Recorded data
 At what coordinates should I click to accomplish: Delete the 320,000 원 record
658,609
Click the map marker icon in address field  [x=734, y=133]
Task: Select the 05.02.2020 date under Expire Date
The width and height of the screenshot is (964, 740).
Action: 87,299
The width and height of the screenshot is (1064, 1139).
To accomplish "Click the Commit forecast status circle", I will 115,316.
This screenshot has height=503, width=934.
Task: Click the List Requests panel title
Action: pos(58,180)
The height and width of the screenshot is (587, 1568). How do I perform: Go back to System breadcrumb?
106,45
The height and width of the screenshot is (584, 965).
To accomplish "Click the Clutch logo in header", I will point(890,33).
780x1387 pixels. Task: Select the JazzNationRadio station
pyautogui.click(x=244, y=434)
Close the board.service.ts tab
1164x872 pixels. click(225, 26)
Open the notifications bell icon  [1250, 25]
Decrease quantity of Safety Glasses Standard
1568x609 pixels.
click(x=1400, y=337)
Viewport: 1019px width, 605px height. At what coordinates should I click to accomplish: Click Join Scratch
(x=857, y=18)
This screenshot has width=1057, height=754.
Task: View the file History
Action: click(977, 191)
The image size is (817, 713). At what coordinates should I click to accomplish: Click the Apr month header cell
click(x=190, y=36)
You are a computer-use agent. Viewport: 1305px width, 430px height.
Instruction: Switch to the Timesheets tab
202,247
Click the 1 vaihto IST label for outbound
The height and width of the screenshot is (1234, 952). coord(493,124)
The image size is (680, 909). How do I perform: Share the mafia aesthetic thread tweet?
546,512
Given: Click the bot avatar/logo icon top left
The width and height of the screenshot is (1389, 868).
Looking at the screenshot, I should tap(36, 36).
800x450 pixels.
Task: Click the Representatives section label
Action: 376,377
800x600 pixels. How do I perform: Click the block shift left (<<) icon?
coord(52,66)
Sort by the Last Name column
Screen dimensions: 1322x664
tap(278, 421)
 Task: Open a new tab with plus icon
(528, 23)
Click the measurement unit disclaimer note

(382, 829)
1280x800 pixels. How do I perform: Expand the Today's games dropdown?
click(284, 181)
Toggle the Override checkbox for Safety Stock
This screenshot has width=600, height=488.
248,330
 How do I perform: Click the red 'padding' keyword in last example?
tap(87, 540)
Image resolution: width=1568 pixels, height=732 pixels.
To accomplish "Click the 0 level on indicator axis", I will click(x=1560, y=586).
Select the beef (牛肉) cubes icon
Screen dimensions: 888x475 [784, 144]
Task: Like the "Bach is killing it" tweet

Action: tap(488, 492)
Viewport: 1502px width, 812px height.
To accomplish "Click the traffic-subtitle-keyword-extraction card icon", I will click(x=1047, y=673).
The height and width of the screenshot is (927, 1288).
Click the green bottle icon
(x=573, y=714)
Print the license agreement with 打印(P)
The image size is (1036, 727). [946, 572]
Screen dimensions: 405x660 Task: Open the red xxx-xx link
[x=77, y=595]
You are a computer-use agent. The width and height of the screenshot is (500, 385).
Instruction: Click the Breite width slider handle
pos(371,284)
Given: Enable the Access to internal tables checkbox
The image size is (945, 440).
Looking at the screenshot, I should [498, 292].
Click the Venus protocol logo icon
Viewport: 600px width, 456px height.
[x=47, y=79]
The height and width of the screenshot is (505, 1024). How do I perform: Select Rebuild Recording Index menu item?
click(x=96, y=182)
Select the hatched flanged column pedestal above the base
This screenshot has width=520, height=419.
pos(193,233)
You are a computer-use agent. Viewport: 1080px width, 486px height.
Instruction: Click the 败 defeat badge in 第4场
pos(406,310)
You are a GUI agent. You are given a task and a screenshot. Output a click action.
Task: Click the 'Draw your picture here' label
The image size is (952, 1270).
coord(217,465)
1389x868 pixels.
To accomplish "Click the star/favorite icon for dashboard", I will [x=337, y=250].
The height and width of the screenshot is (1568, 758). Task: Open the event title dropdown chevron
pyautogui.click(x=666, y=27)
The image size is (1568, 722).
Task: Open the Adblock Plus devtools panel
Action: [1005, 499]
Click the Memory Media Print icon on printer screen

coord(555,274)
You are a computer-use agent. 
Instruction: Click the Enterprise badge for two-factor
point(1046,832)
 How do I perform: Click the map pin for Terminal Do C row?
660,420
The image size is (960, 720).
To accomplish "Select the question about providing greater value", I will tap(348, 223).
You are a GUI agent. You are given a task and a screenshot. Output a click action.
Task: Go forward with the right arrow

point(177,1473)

What the exercise asks:
Restate the records from above exactly as they read.

Response area:
 At what coordinates should I click to accomplish: Delete the 320,000 원 record
658,609
Click the map marker icon in address field  [x=734, y=133]
Task: Select the 05.02.2020 date under Expire Date
The width and height of the screenshot is (964, 740).
Action: 87,299
The width and height of the screenshot is (1064, 1139).
To accomplish "Click the Commit forecast status circle", I will 115,316.
This screenshot has height=503, width=934.
Task: Click the List Requests panel title
Action: pos(58,180)
The height and width of the screenshot is (587, 1568). How do I perform: Go back to System breadcrumb?
106,45
The height and width of the screenshot is (584, 965).
To accomplish "Click the Clutch logo in header", I will point(890,33).
780x1387 pixels. Task: Select the JazzNationRadio station
pyautogui.click(x=244, y=434)
Close the board.service.ts tab
1164x872 pixels. click(225, 26)
Open the notifications bell icon  [1250, 25]
Decrease quantity of Safety Glasses Standard
1568x609 pixels.
click(x=1400, y=337)
Viewport: 1019px width, 605px height. At what coordinates should I click to accomplish: Click Join Scratch
(x=857, y=18)
This screenshot has width=1057, height=754.
Task: View the file History
Action: click(977, 191)
The image size is (817, 713). At what coordinates should I click to accomplish: Click the Apr month header cell
click(x=190, y=36)
You are a computer-use agent. Viewport: 1305px width, 430px height.
Instruction: Switch to the Timesheets tab
202,247
Click the 1 vaihto IST label for outbound
The height and width of the screenshot is (1234, 952). coord(493,124)
The image size is (680, 909). How do I perform: Share the mafia aesthetic thread tweet?
546,512
Given: Click the bot avatar/logo icon top left
The width and height of the screenshot is (1389, 868).
Looking at the screenshot, I should tap(36, 36).
800x450 pixels.
Task: Click the Representatives section label
Action: 376,377
800x600 pixels. How do I perform: Click the block shift left (<<) icon?
coord(52,66)
Sort by the Last Name column
Screen dimensions: 1322x664
tap(278, 421)
 Task: Open a new tab with plus icon
(528, 23)
Click the measurement unit disclaimer note

(382, 829)
1280x800 pixels. How do I perform: Expand the Today's games dropdown?
click(284, 181)
Toggle the Override checkbox for Safety Stock
This screenshot has width=600, height=488.
248,330
 How do I perform: Click the red 'padding' keyword in last example?
tap(87, 540)
Image resolution: width=1568 pixels, height=732 pixels.
To accomplish "Click the 0 level on indicator axis", I will click(x=1560, y=586).
Select the beef (牛肉) cubes icon
Screen dimensions: 888x475 [784, 144]
Task: Like the "Bach is killing it" tweet

Action: tap(488, 492)
Viewport: 1502px width, 812px height.
To accomplish "Click the traffic-subtitle-keyword-extraction card icon", I will click(x=1047, y=673).
The height and width of the screenshot is (927, 1288).
Click the green bottle icon
(x=573, y=714)
Print the license agreement with 打印(P)
The image size is (1036, 727). [946, 572]
Screen dimensions: 405x660 Task: Open the red xxx-xx link
[x=77, y=595]
You are a computer-use agent. The width and height of the screenshot is (500, 385).
Instruction: Click the Breite width slider handle
pos(371,284)
Given: Enable the Access to internal tables checkbox
The image size is (945, 440).
Looking at the screenshot, I should [498, 292].
Click the Venus protocol logo icon
Viewport: 600px width, 456px height.
[x=47, y=79]
The height and width of the screenshot is (505, 1024). How do I perform: Select Rebuild Recording Index menu item?
click(x=96, y=182)
Select the hatched flanged column pedestal above the base
This screenshot has width=520, height=419.
pos(193,233)
You are a computer-use agent. Viewport: 1080px width, 486px height.
Instruction: Click the 败 defeat badge in 第4场
pos(406,310)
You are a GUI agent. You are given a task and a screenshot. Output a click action.
Task: Click the 'Draw your picture here' label
The image size is (952, 1270).
coord(217,465)
1389x868 pixels.
To accomplish "Click the star/favorite icon for dashboard", I will [x=337, y=250].
The height and width of the screenshot is (1568, 758). Task: Open the event title dropdown chevron
pyautogui.click(x=666, y=27)
The image size is (1568, 722).
Task: Open the Adblock Plus devtools panel
Action: [1005, 499]
Click the Memory Media Print icon on printer screen

coord(555,274)
You are a computer-use agent. 
Instruction: Click the Enterprise badge for two-factor
point(1046,832)
 How do I perform: Click the map pin for Terminal Do C row?
660,420
The image size is (960, 720).
To accomplish "Select the question about providing greater value", I will tap(348, 223).
You are a GUI agent. You are given a task and a screenshot. Output a click action.
Task: Go forward with the right arrow

point(177,1473)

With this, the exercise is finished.